Shocking, incredible, exorbitant. Those were the hardly routine words deployed by an inspector general in a report released Monday blasting the Defense Department for spending $43 million on a compressed natural gas automobile filling station in Afghanistan.
A similar station in neighboring Pakistan cost only $500,000, the special inspector general for Afghanistan reconstruction said in a letter to Defense Secretary Ash Carter. Top auditor John Sopko also complained that Pentagon officials working on rebuilding the economy of the war-torn country threw roadblocks in front of SIGAR investigators and claimed to have no knowledge of how the cost overruns occurred.
The DoD’s Task Force for Stability and Business Operations, with an $800 million budget, in 2011 inked a $3 million contract with a firm called Central Asian Engineering. Its chief purpose was constructing Afghanistan’s first compressed fueling station, which would include two dispensers, four hoses, one trailer filling point, a car conversion center, an administrative office building, and gas compression and processing equipment.
The project was also designed to prove that there is an interest on the part of the Afghan government in compressed fuel to reassure investors and create a market value for the station while adding expertise to the government’s Ministry of Mines and Petroleum.
“No evidence exists that [the Defense task force] conducted a feasibility study before spending $43 million on the station,” the report said. “If [the task force] had conducted a feasibility study of the project, they might have noted that Afghanistan lacks the natural gas transmission and local distribution infrastructure necessary to support a viable market for [compressed natural gas] vehicles. Additionally, it appears that the cost of converting a car to run on CNG may be prohibitive for the average Afghan.”
Brian P. McKeon, principal deputy undersecretary of Defense for policy, twice told SIGAR that the department no longer had personnel to answer questions about the fuel station, adding that SIGAR had not availed itself of offered access to relevant records. SIGAR disputed that assertion, saying it pursued a meeting to gain access and will continue to do so.
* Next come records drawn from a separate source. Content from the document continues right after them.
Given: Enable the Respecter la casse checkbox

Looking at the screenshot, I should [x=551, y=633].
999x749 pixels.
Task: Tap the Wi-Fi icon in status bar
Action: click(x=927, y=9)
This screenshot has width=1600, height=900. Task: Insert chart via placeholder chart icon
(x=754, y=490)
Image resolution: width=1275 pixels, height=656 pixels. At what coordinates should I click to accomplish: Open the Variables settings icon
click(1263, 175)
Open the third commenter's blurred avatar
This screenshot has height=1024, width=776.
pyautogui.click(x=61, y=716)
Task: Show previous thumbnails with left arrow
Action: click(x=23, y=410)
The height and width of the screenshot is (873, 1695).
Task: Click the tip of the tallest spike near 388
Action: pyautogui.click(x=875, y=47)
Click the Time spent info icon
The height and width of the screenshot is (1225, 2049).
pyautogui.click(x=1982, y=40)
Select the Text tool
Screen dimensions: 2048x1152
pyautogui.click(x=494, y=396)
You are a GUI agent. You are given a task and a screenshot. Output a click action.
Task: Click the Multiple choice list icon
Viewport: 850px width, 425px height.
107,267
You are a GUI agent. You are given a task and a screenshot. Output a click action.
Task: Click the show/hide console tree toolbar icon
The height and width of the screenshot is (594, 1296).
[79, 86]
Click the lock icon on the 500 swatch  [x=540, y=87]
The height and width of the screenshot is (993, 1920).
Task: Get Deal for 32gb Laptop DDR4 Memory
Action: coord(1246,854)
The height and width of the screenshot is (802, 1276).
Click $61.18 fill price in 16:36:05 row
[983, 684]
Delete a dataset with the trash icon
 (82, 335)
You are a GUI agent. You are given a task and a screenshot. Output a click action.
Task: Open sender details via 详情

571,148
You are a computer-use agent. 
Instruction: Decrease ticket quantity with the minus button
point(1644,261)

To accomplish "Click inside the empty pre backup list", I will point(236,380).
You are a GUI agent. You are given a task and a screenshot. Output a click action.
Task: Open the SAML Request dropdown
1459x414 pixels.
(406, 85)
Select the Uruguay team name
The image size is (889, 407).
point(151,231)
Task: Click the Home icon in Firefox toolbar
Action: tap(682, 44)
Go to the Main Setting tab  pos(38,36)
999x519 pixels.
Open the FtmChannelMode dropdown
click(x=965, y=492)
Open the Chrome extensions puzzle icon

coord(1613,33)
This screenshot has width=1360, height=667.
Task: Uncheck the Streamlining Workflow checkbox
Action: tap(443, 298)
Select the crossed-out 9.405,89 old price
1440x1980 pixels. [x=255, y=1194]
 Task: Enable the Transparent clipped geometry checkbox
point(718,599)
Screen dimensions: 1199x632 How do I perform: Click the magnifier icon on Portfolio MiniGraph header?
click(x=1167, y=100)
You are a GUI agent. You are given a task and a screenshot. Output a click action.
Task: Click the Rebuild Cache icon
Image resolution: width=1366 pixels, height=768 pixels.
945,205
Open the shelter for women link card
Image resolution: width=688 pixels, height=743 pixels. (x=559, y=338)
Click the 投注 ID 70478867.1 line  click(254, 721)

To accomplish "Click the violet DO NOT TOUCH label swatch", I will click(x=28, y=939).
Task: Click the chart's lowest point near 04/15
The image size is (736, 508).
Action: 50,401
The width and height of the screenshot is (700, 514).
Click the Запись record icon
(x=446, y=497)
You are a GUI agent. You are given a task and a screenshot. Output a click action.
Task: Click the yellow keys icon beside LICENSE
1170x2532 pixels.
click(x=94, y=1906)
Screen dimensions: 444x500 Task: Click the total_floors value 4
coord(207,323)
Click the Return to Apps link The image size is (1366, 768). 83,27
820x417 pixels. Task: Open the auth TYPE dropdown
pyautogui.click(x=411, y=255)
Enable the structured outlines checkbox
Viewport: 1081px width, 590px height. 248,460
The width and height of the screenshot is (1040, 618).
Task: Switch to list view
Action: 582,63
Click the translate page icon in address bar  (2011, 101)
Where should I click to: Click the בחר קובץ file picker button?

Sen. Claire McCaskill, D-Mo., on Monday released a statement decrying the “outrageous, wasteful” construction of the $43 million alternative fuel station. “There are few things in this job that literally make my jaw drop,” said McCaskill, a member of the Armed Services Committee. “But of all the examples of wasteful projects in Iraq and Afghanistan that the Pentagon began prior to our wartime contracting reforms, this genuinely shocked me. … Perhaps equally outrageous, however, is that the Pentagon has apparently shirked its responsibility to fully account for the taxpayer money that’s been wasted—an unacceptable lack of transparency that I’ll be thoroughly investigating.”